Axonotmesis is when the axon is damaged to the extent that it must regenerate from the point of injury outward. This regeneration is very slow (generally quoted as 1mm/day under good conditions), and so this type of injury takes many months to recover from, and you don't see the same early improvements as with neurapraxia (because until the new axon reaches its destination, it's not doing any good). Recovery is often good, but not always complete. In rope bondage, this type of injury is less common, but occurs under similar circumstances.

Wrist Drop and the Myth of the Correct Box Tie

The vast majority of debilitating rope bondage injuries are caused by a single tie, the box tie or takate-kote (TK), so it merits a bit of specific discussion. Some authorities whose entire style/career rely upon this tie have tried to promulgate the notion that injuries from TKs are entirely the result of incompetent practitioners, and that if you tie a TK "correctly" it is perfectly (or at least reasonably) safe. However, there are several major flaws with this idea.

Nobody Can Agree What Is Correct

If there were in fact a correct way to tie a TK, you would expect acknowledged experts on Japanese bondage to generally use similar approaches; but in fact there is tremendous diversity in all aspects of TK construction and wrap placement. Depending on whose style you observe, wraps may be high or low on the arm, with a large or small gap between wraps, totally parallel or with a sharp angle. Upper or lower kannuki may be present or absent in any combination. Suspensions may be loaded from the stem or the top wrap or both wraps.

Of course you may argue that each of these options has a time and place with a certain body and a certain suspension. However, there are no generally agreed-upon guidelines for selecting such combinations. Perhaps you are intended to come to intuit those choices after years of experience -- leading to a conundrum around what injuries you're going to cause on the way to gaining said experience.

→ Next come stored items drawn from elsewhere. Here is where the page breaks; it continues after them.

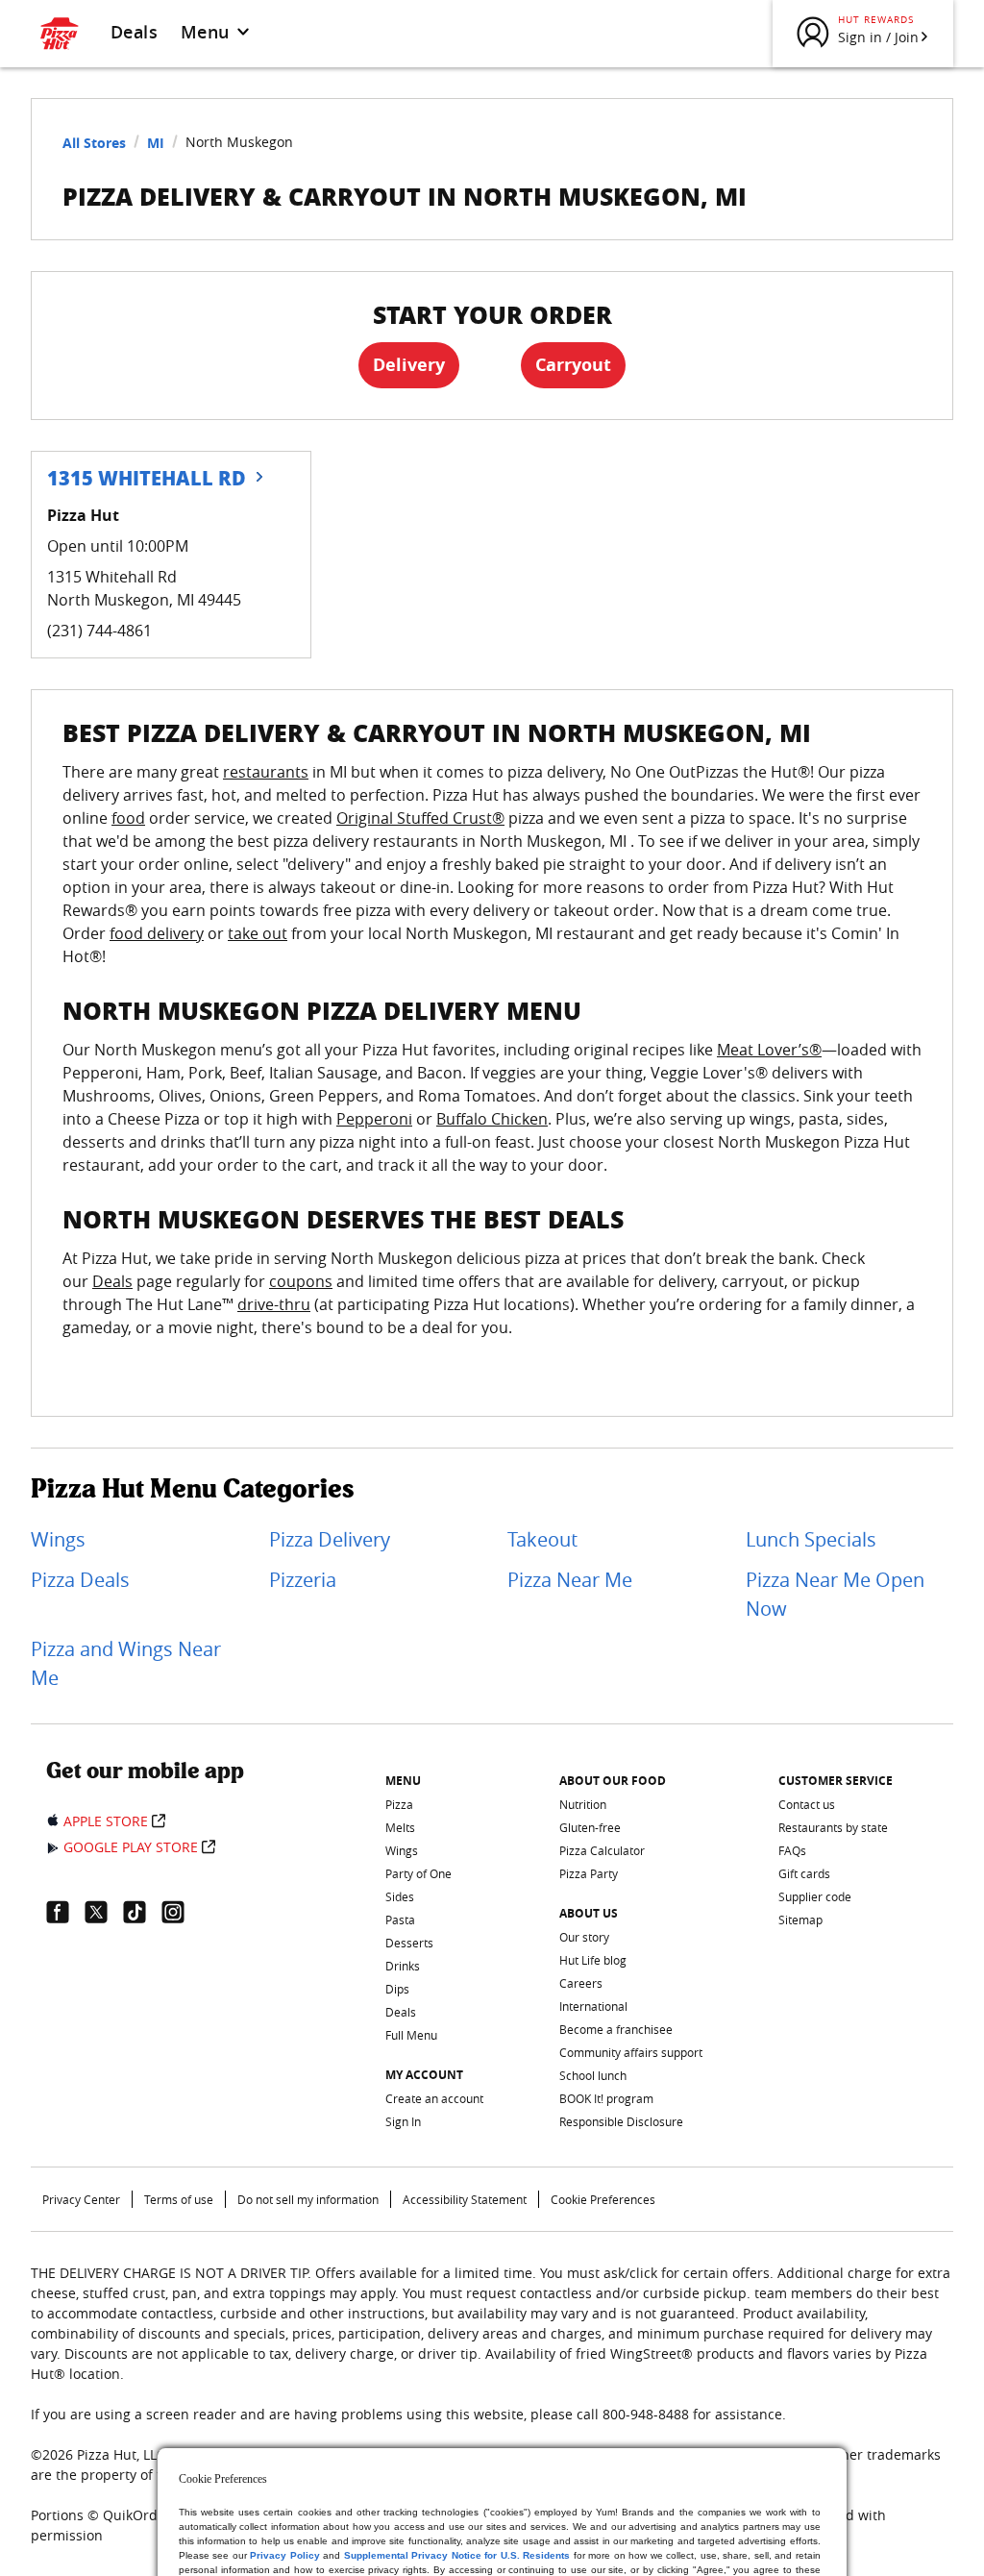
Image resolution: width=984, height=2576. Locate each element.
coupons (300, 1281)
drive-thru (273, 1304)
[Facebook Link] (65, 1911)
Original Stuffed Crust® (420, 818)
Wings (58, 1539)
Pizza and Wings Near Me (126, 1663)
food (128, 818)
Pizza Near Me (569, 1580)
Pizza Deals (80, 1580)
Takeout (542, 1539)
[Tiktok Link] (142, 1911)
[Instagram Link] (180, 1911)
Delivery (409, 365)
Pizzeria (302, 1580)
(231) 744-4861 (99, 630)
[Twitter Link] (104, 1911)
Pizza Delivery (329, 1539)
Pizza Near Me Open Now (835, 1594)
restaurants (265, 771)
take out (257, 933)
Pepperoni (374, 1118)
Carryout (573, 365)
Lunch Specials (811, 1539)
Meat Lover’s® (769, 1049)
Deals (134, 31)
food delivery (157, 933)
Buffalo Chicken (492, 1118)
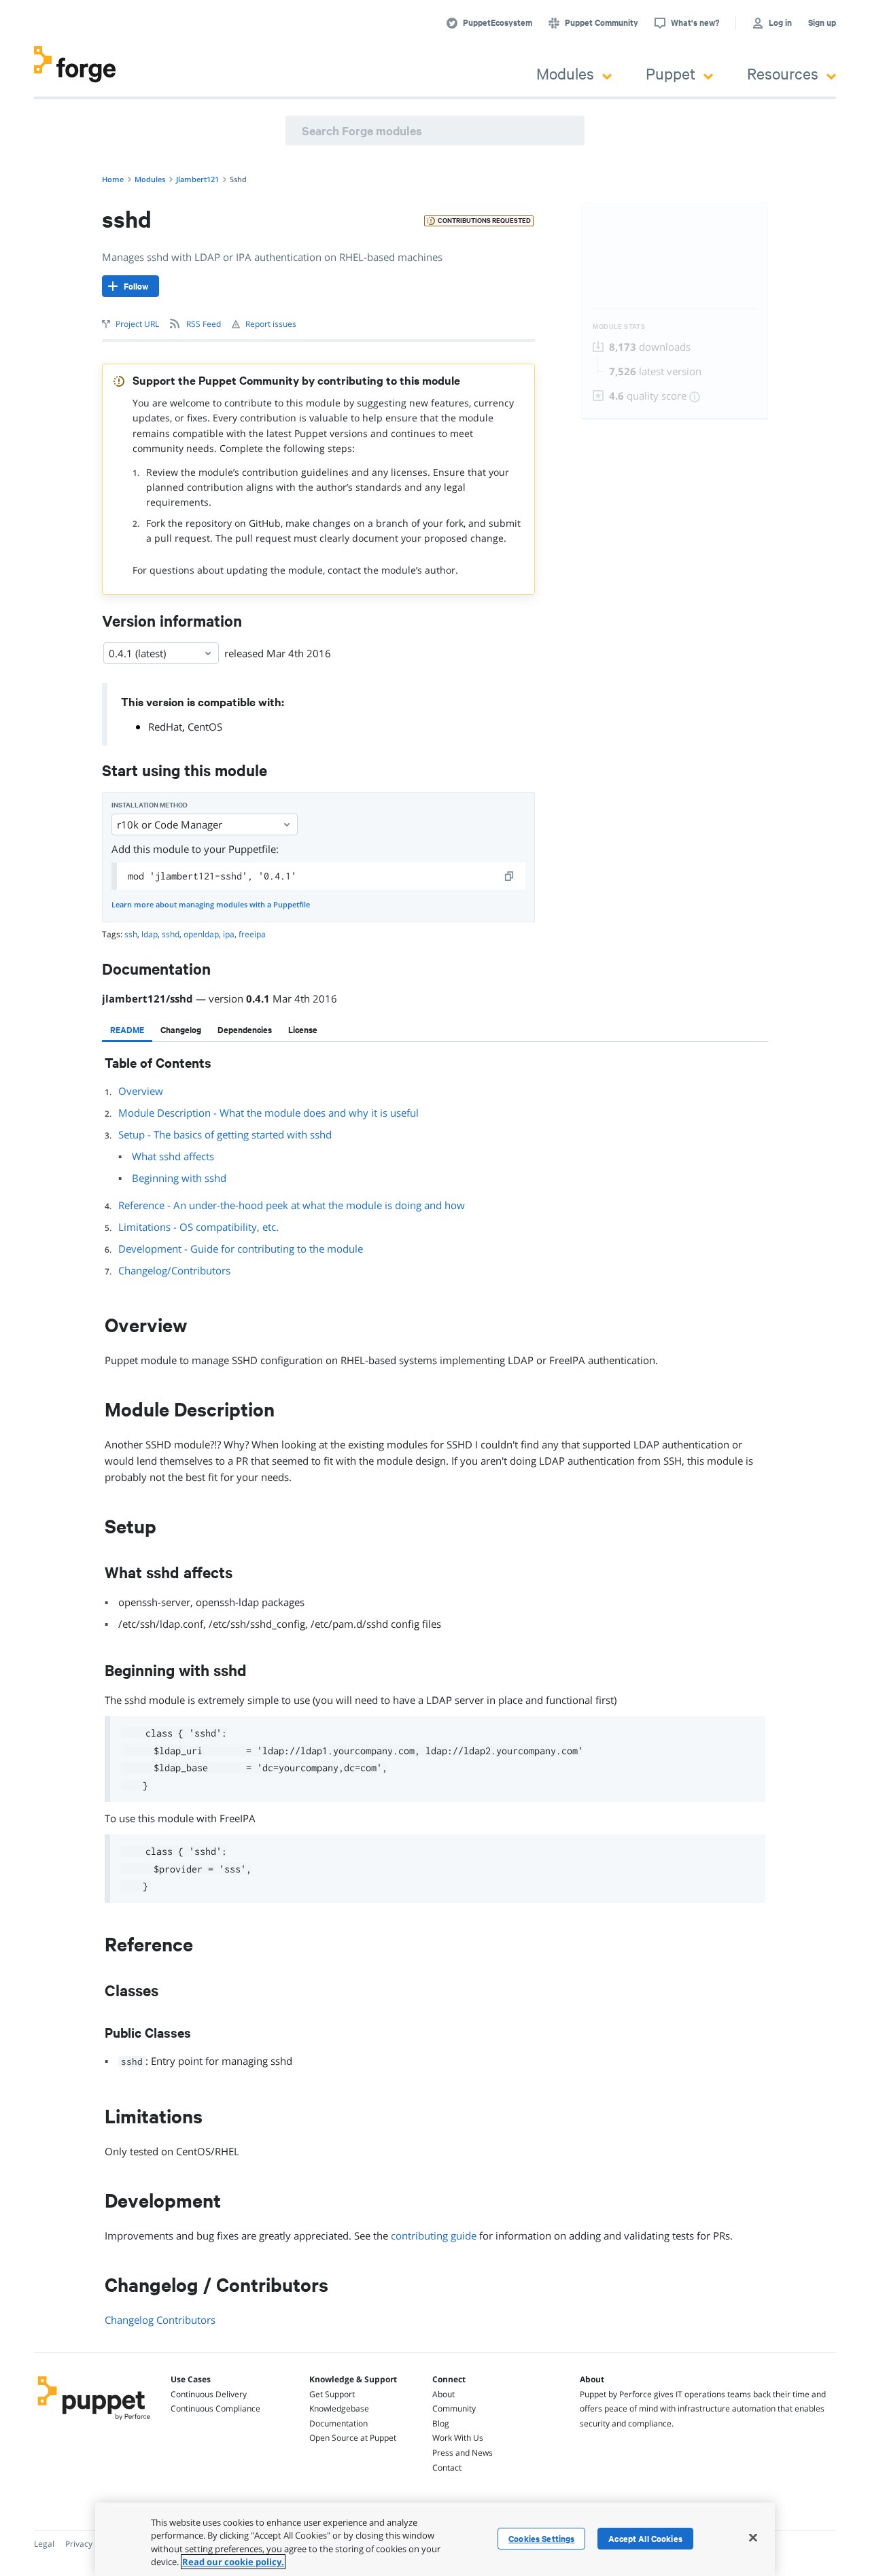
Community (454, 2408)
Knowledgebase (339, 2408)
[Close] (753, 2537)
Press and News (462, 2452)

The Data Indicates No Correct Choice

I performed a survey of TK-related injuries, analysis of which indicates that there's no single approach to placing the wraps of a TK that can be known in advance to be safe for any given individual.

Something That Must Always Be Perfect Is Not Safe

Even if you ignore all the evidence to the contrary and take as given that a sufficiently skilled practitioner can somehow choose the exact right TK for the situation at hand, then you have to ask -- is that person also infallible? If you assume that all the celebrated practitioners who nevertheless have caused injuries were insufficiently trained, and the lack of agreement between experts is due to the great subtlety of the art, then the "correct" TK must truly be a work of extreme skill and precision. Under such conditions, presumably even a small error could make the difference between a "safe" and unsafe TK. And who doesn't ever make a small error?

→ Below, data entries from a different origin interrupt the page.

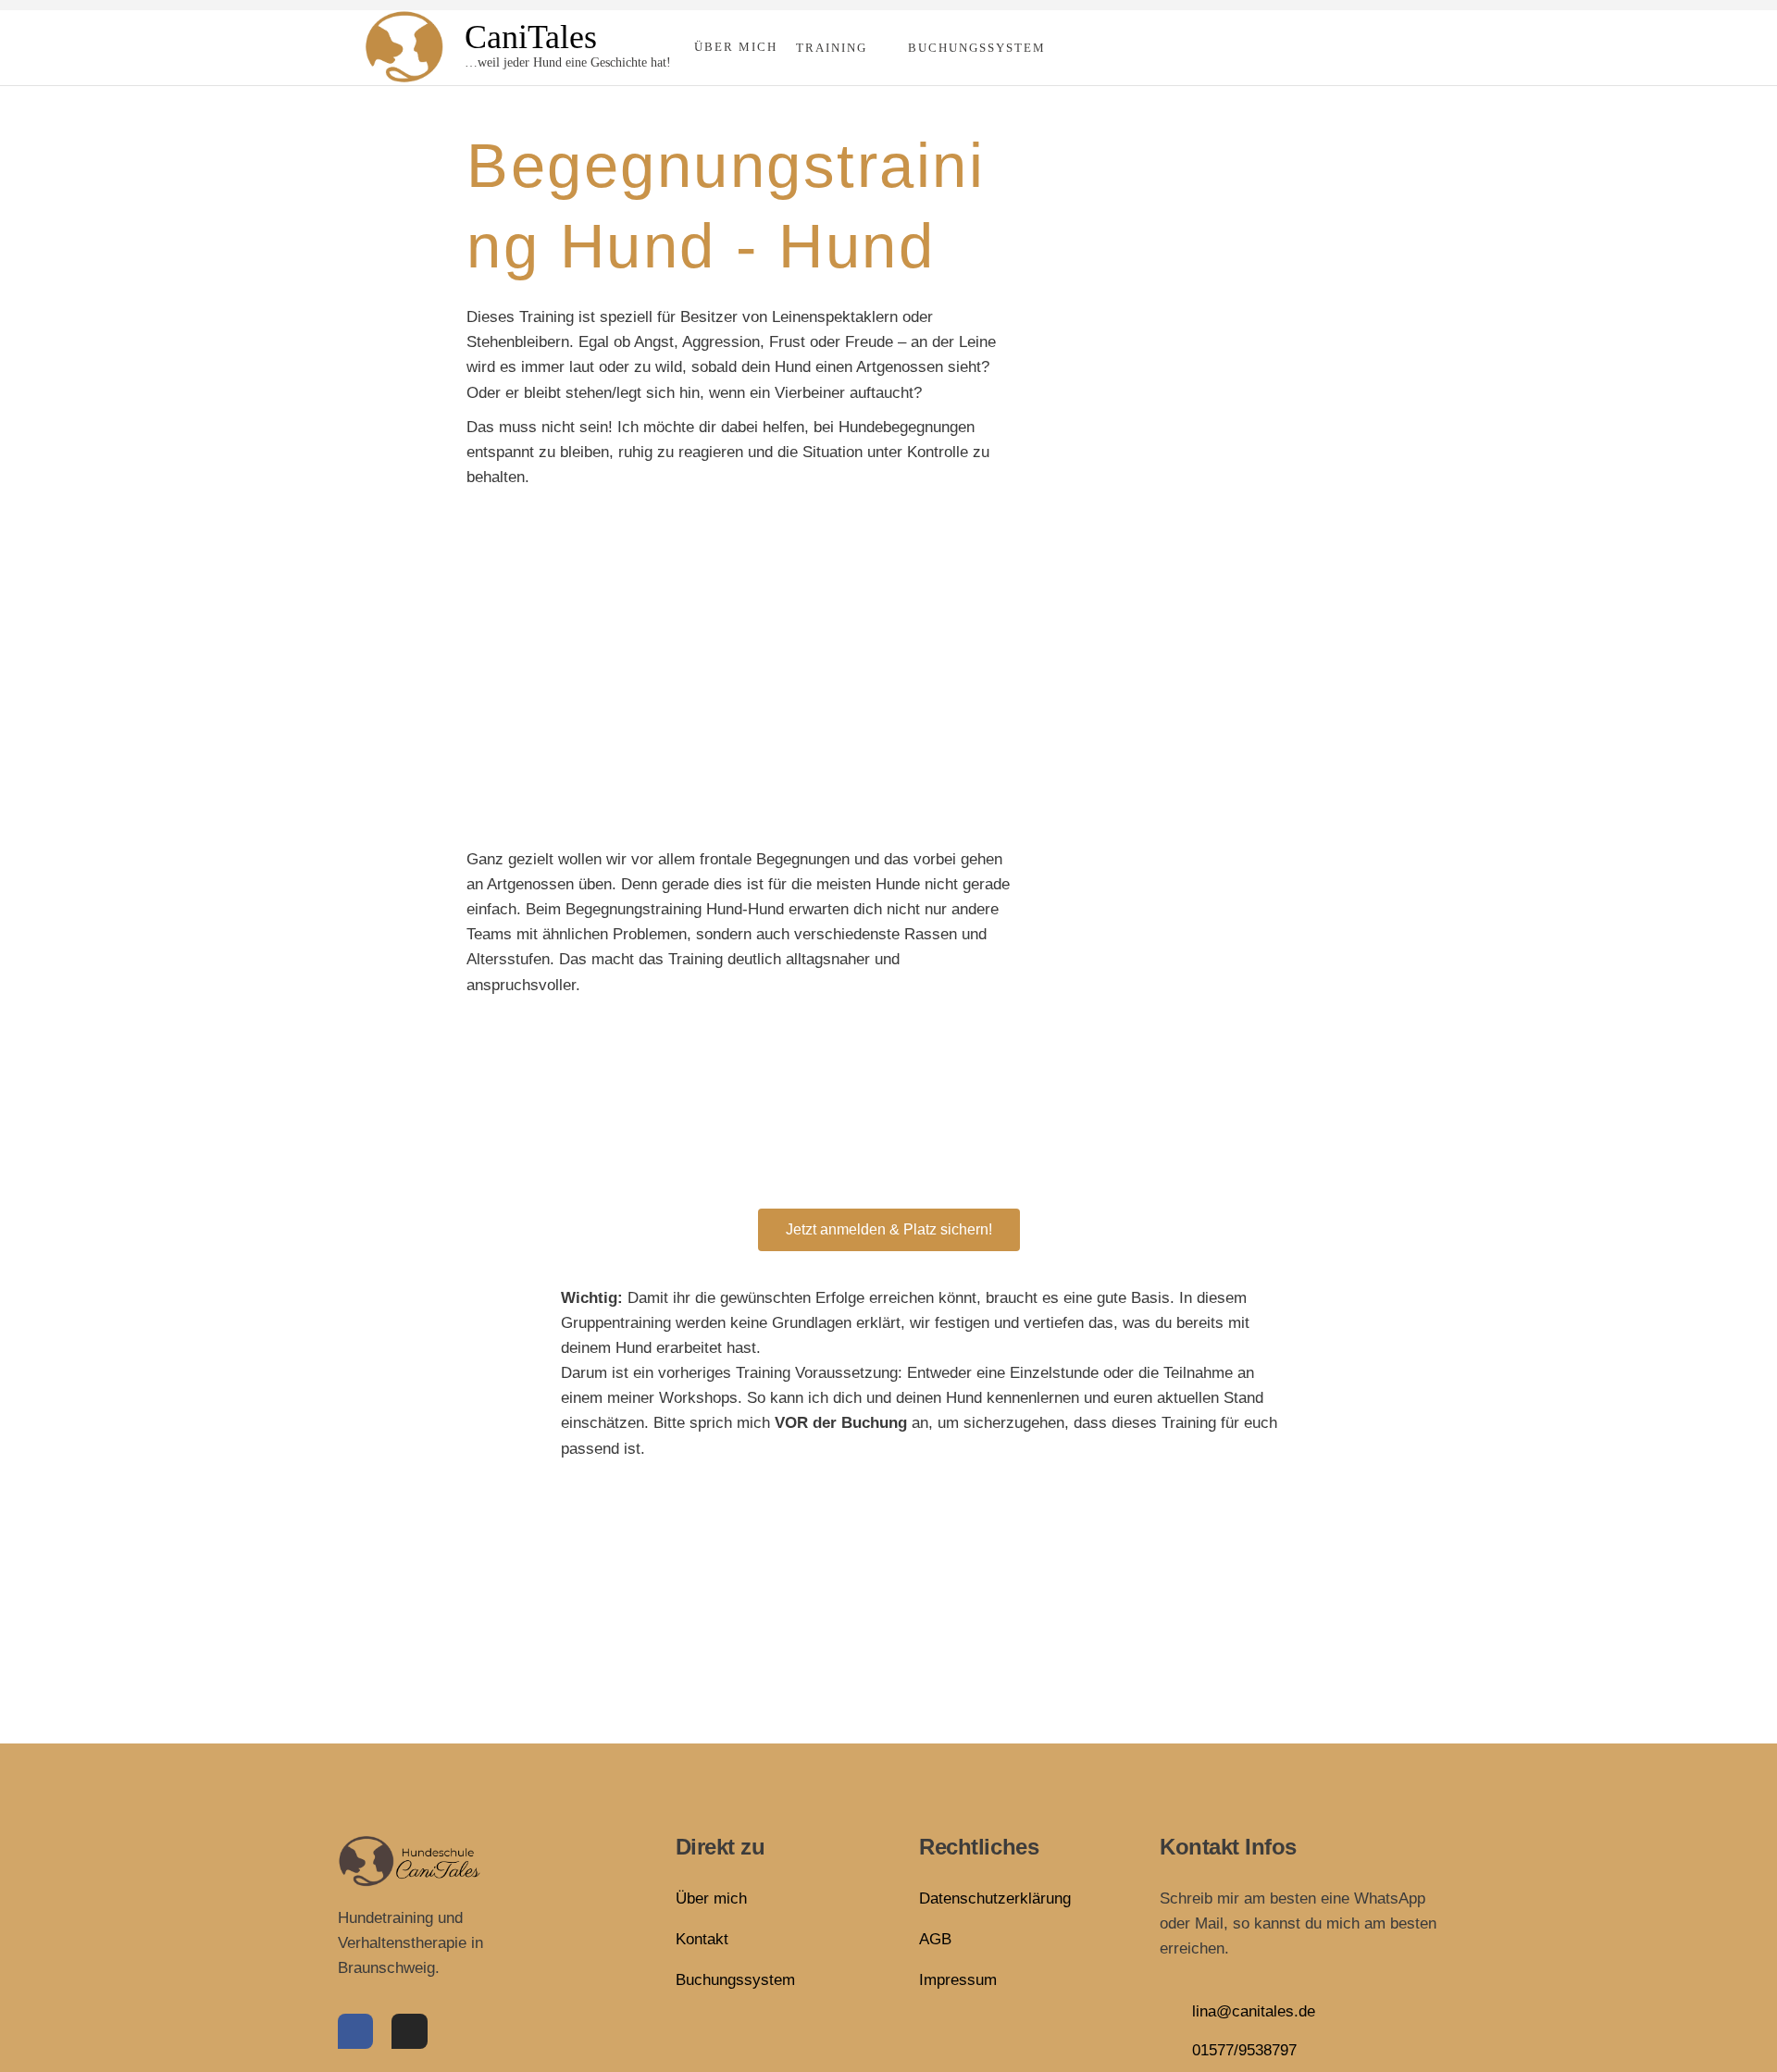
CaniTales (531, 37)
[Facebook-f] (355, 2031)
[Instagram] (409, 2031)
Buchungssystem (977, 48)
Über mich (735, 47)
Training (831, 48)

In any safety-critical field, you'll find numerous mechanisms in place to guard against the inevitable mistakes that human experts make. Pilots have checklists. Climbers inspect each others' knots. To call a system safe, you need to have a margin for error. In the theory of the "correct" TK, it's not clear where that margin would be.

Conclusions

The TK is not a safe tie. Is it less safe than other ties that put pressure on the upper arms? That's hard to say; it certainly causes the most injuries, but it is also by far the most popular.

Does that mean you shouldn't use this type of tie? That depends on your risk tolerances. However, in considering any potentially dangerous play informed consent relies on being informed. If you are misleading your partner (or yourself) into believing this is not a dangerous type of play, then your consent process is broken.